Investors who have been salivating at the prospect of an Altria breakup may not have much longer to wait now that a federal judge has handed down a much-anticipated racketeering decision.
“OK, now pop the cork!” Christopher Growe of A.G. Edwards & Sons wrote in a research note Friday. Citigroup analyst Bonnie Herzog wrote at the top of her note, “Get ready for Altria to move the cheese,” in reference to its long-planned spin-off of Kraft Foods Inc. Christine Farkas of Merrill Lynch wrote, “The date for Altria’s restructuring has very likely been accelerated.”
A decision issued after the market closed Thursday removes a legal cloud that had been hanging over the industry and also, importantly, removes a great deal of the uncertainty that had been holding back the breakup of the world’s largest cigarette maker.
Judge Gladys Kessler ruled that tobacco companies deceived smokers about the health hazards of smoking, but she said she did not have the ability to award substantial financial penalties. The Department of Justice had sued tobacco companies, seeking $14 billion in funding for smoking cessation programs and public education campaigns.
“Yesterday’s ruling is just about as good as it gets from the tobacco industry’s perspective and, in our view, is exactly the type of ruling that should make the Altria board feel comfortable with spinning off Kraft,” Prudential Equity Group analyst Robert Campagnino said in a research report.
Herzog said Altria, owner of the dominant Marlboro brand, could announce the first step of the breakup very soon. She noted that the company has been working on the breakup since early 2004 and is “absolutely ready to pull the trigger.”
Altria’s plans for restructuring include the spin-off of its Kraft Foods unit — maker of Jell-O, Kool-Aid and Oscar Mayer products — and the split of its two tobacco divisions, Philip Morris USA and Philip Morris International, into separate companies.

◆ Data excerpt ◆
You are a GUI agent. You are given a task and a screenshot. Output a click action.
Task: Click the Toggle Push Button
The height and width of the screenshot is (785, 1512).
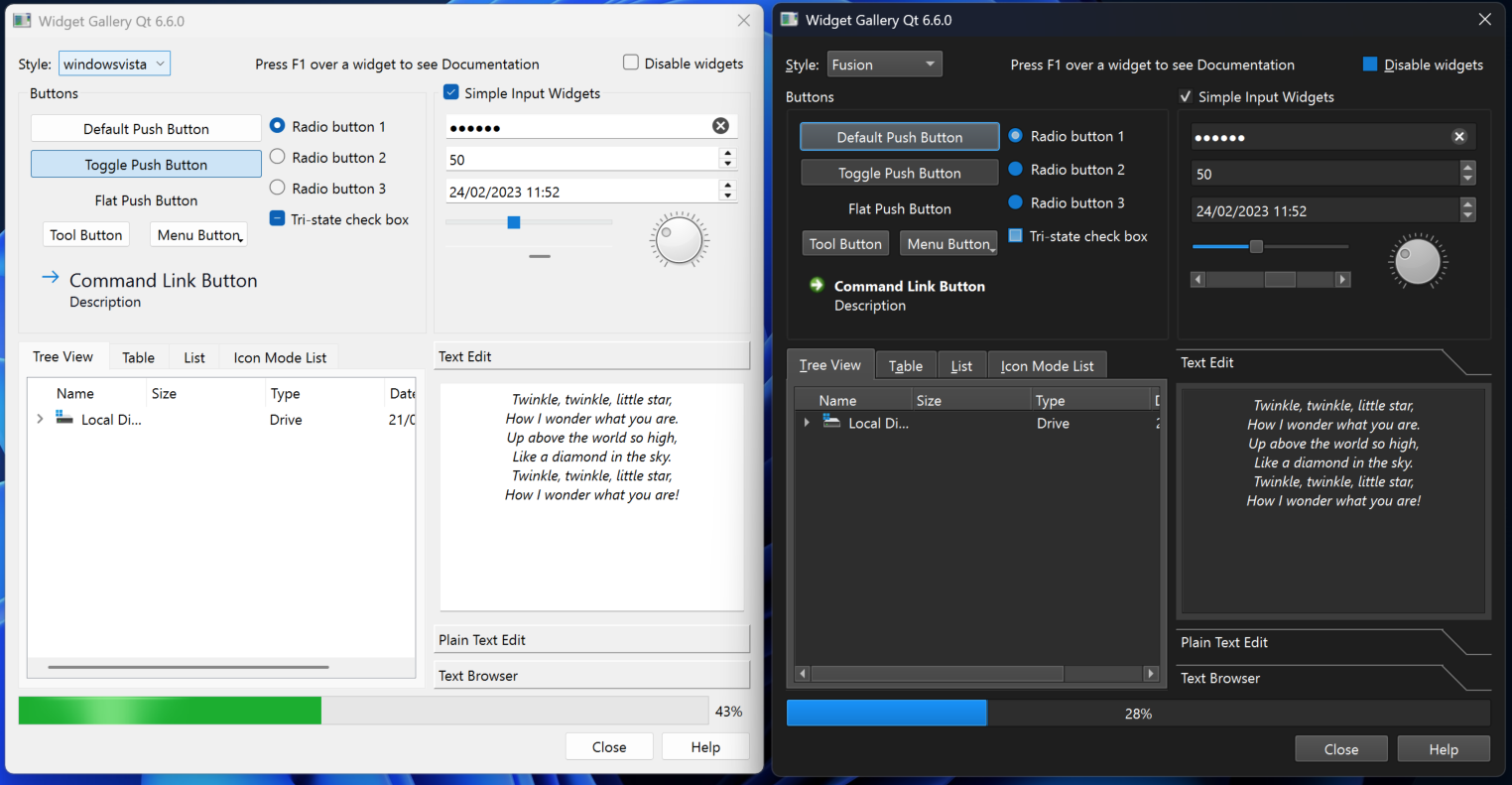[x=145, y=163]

◆ Work instructions ◆
• 1. In the Altria article, how much funding did the Department of Justice seek from tobacco companies?
• 2. Write out, word for word, the part of the Altria article that opens with the words containing "Judge Gladys Kessler" and closes with "a research report.".

◆ Results of the tasks ◆
• 1. $14 billion, for smoking cessation programs and public education campaigns.

• 2.
Judge Gladys Kessler ruled that tobacco companies deceived smokers about the health hazards of smoking, but she said she did not have the ability to award substantial financial penalties. The Department of Justice had sued tobacco companies, seeking $14 billion in funding for smoking cessation programs and public education campaigns.
“Yesterday’s ruling is just about as good as it gets from the tobacco industry’s perspective and, in our view, is exactly the type of ruling that should make the Altria board feel comfortable with spinning off Kraft,” Prudential Equity Group analyst Robert Campagnino said in a research report.